A larger number of bits can be accommodated in a given space by varying the throw of the different elements as well as their area. This can achieve a magnitude or more of area improvement for a given bit depth. One could fit a 13-bit array into a square foot, or a 16-bit array into 4 sqft.

===Ultrasonics===
A passive air-coupled diaphragm fitted over the array of digital drivers can act as a mechanical low-pass filter. However, a sharp frequency cutoff is impossible, so significant ultrasonics would still be present. Multiple passive diaphragms could improve this, but would never remove all ultrasonics, and would only add further to the system's already high cost and complexity.

==Intractable problems==
The complexity and thus cost are both high compared to standard moving coil speakers.

The efficiency of speakers operated at ultrasonic frequencies is low, wiping out any efficiency gain in the amplifier.

Practical speakers demand production of fairly high volumes from fairly small cabinets, a combination that is difficult to achieve using ultrasonic speaker drivers.

Full removal of ultrasonic output is impractical.

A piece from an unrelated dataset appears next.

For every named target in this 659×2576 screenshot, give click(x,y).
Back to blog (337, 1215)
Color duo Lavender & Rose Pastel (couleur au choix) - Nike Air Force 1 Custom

The large number of required speaker and amplifier elements reduces system reliability significantly

Other more modern approaches to high efficiency, particularly class D amplification, work much better and at much lower cost than digital speakers.

==Future development==
===Microelectromechanical systems===
In recent years, there had been research on the topic of construction of digital loudspeaker arrays in digital sound reconstruction systems using microelectromechanical systems (MEMS). MEMS micro-speaker arrays can be manufactured onto a chip using a CMOS process. A single-chip system will have less variation between each subunit compared to a multi-chip system. An Australian-Israeli company called Audiopixels recently demonstrated proof of concept in the company's clean room. The audio demonstrates the effectiveness of the MEMS technology after many years of development. CMOS-MEMS process reduces the size of each subunit to a few hundred μm in diameter.

==Speakers marketed as digital==
Modern speakers marketed as 'digital' are always analog speakers, in most cases driven by an analog amplifier. The widespread use of the term 'digital' with speakers is a marketing ploy intended to claim better suitability with 'digital' source material (e.g., MP3 recordings), or impute 'higher technology' than some other speaker, and perhaps higher price. If pressed, manufacturers may claim the term means the product is 'ready' for input from digital players; this is true of essentially all speaker systems.

There are also a minority of Class D and Class T digital amplifier-driven analog speakers, though these are not normally found in separate computer speakers or home stereo systems. These are common in laptops, where their higher cost is justified by battery power savings. The speakers in such equipment are still analog.